What the exercise asks:
Reproduce the San Francisco day-trip text word for word, beginning at "They had some" and stopping after "fail me now.".

Day Three: Where’s Michelle/Tea
It’s a new dawn, it’s a new day, and for about an hour, Autostraddle actually works!
In the morning, Alex returns the rental car and takes the opportunity to hit up the Blue Bottle Coffee Company:
Alex: I’ve heard good things about the coffee in San Francisco and specifically about the Blue Bottle Coffee Company, so I made it a point to seek out this elusive place. It is a little difficult to find, but that’s all in the adventure right? Right! So you walk into this place, and it’s like a goddamn science experiment. There are like beakers, pipes, glass, steam, etc. Look I found a photo of it! (Right)
There are many different kinds of coffees/coffee processes to choose from. I went with the drip coffee because I was bringing them back for Riese and Crystal and wasn’t sure if they fancied espresso like I do. But even the drip coffee isn’t conventional — atop each cup sits it’s own coffee filter and they pour hot water over the grinds and it sits until the water filters through. There you go. Drip coffee.
They had some awesome foods, too, but since I wasn’t staying, I grabbed an arborio rice cake for myself. IT WAS AWESOME. I crave it to this day. So anyway, that’s my San Francisco coffee story. Go to Blue Bottle when you’re there, it’ll be an enjoyable coffee experience.
We take the trolley to The Castro to visit Harvey Milk. Unfortunately he’s dead now, but they have some nice pictures up in his store instead:
Here we are, sitting where James Franco sat once!
We go to a bunch of bookstores so I can buy books that ensure our luggage exceeds the weight limit for our return flight. I’ll go to any bookstore anywhere, that’s the truth. Except New Age. Too much waterfall.
I pick up Women, Money & Power, Warring & Whoring: Memoir Poems and an anthology of gay & lesbian short fiction called Indivisible for reasons which fail me now.
Then we head over to The Mission District, the home of Dave Eggers’ 826 Valencia, the New College San Francisco (Jack Spicer, one of my favorite poets, taught there) and lots of other landmarks of Great Importance.
On recommendation from one of the kindly bookstore queers, we have lunch at a magical place called The Samovar Tea Lounge. The teas cost a billion dollars each and require complicated preparations and exist to cure all things that are evil or sad in the world, except not Autostraddle.com, which is still crashed. But the food is perfect, and I feel instantly healthier and positive about life!

Material:
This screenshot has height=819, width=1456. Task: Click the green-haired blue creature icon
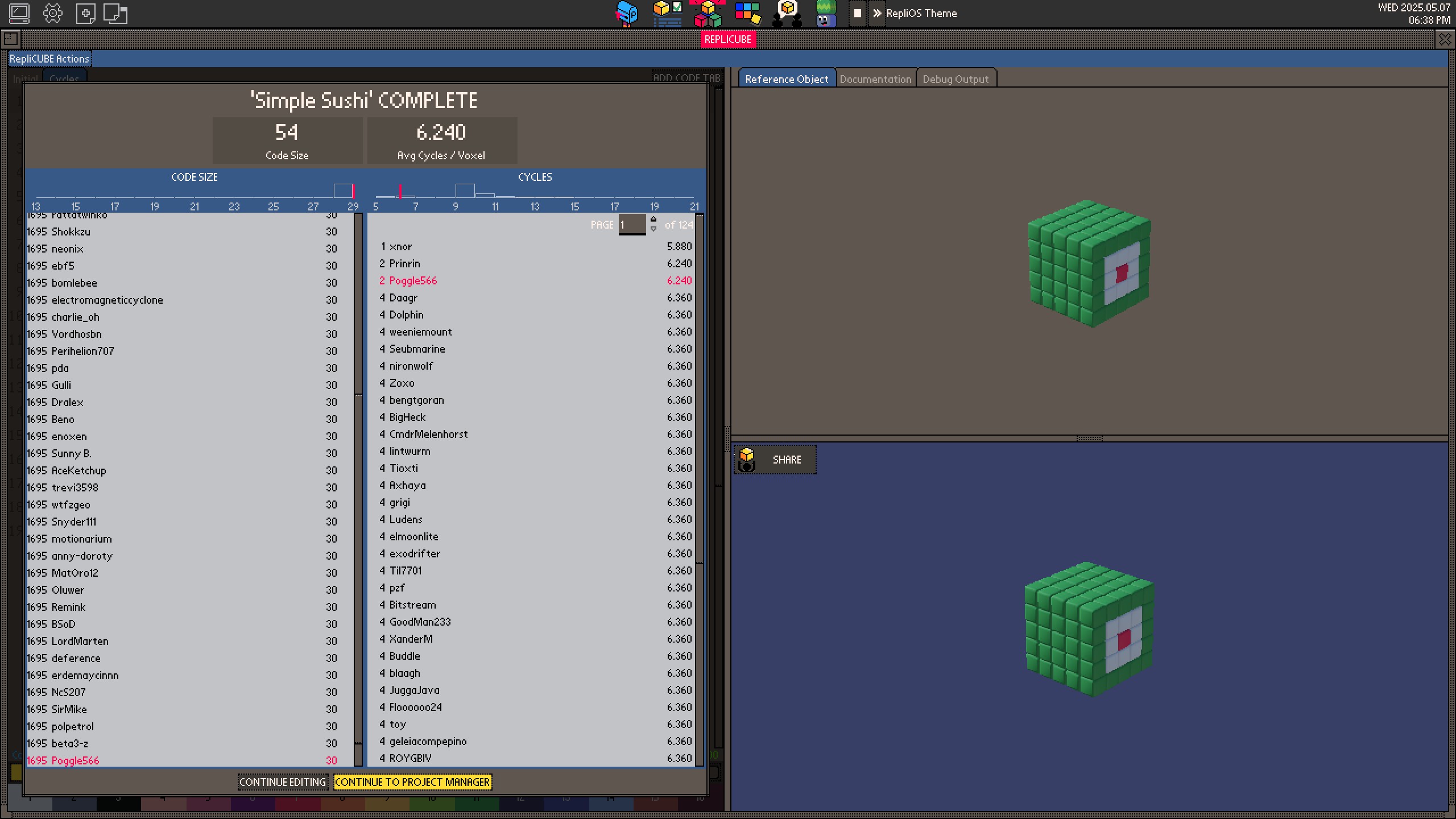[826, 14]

Correct result:
They had some awesome foods, too, but since I wasn’t staying, I grabbed an arborio rice cake for myself. IT WAS AWESOME. I crave it to this day. So anyway, that’s my San Francisco coffee story. Go to Blue Bottle when you’re there, it’ll be an enjoyable coffee experience.
We take the trolley to The Castro to visit Harvey Milk. Unfortunately he’s dead now, but they have some nice pictures up in his store instead:
Here we are, sitting where James Franco sat once!
We go to a bunch of bookstores so I can buy books that ensure our luggage exceeds the weight limit for our return flight. I’ll go to any bookstore anywhere, that’s the truth. Except New Age. Too much waterfall.
I pick up Women, Money & Power, Warring & Whoring: Memoir Poems and an anthology of gay & lesbian short fiction called Indivisible for reasons which fail me now.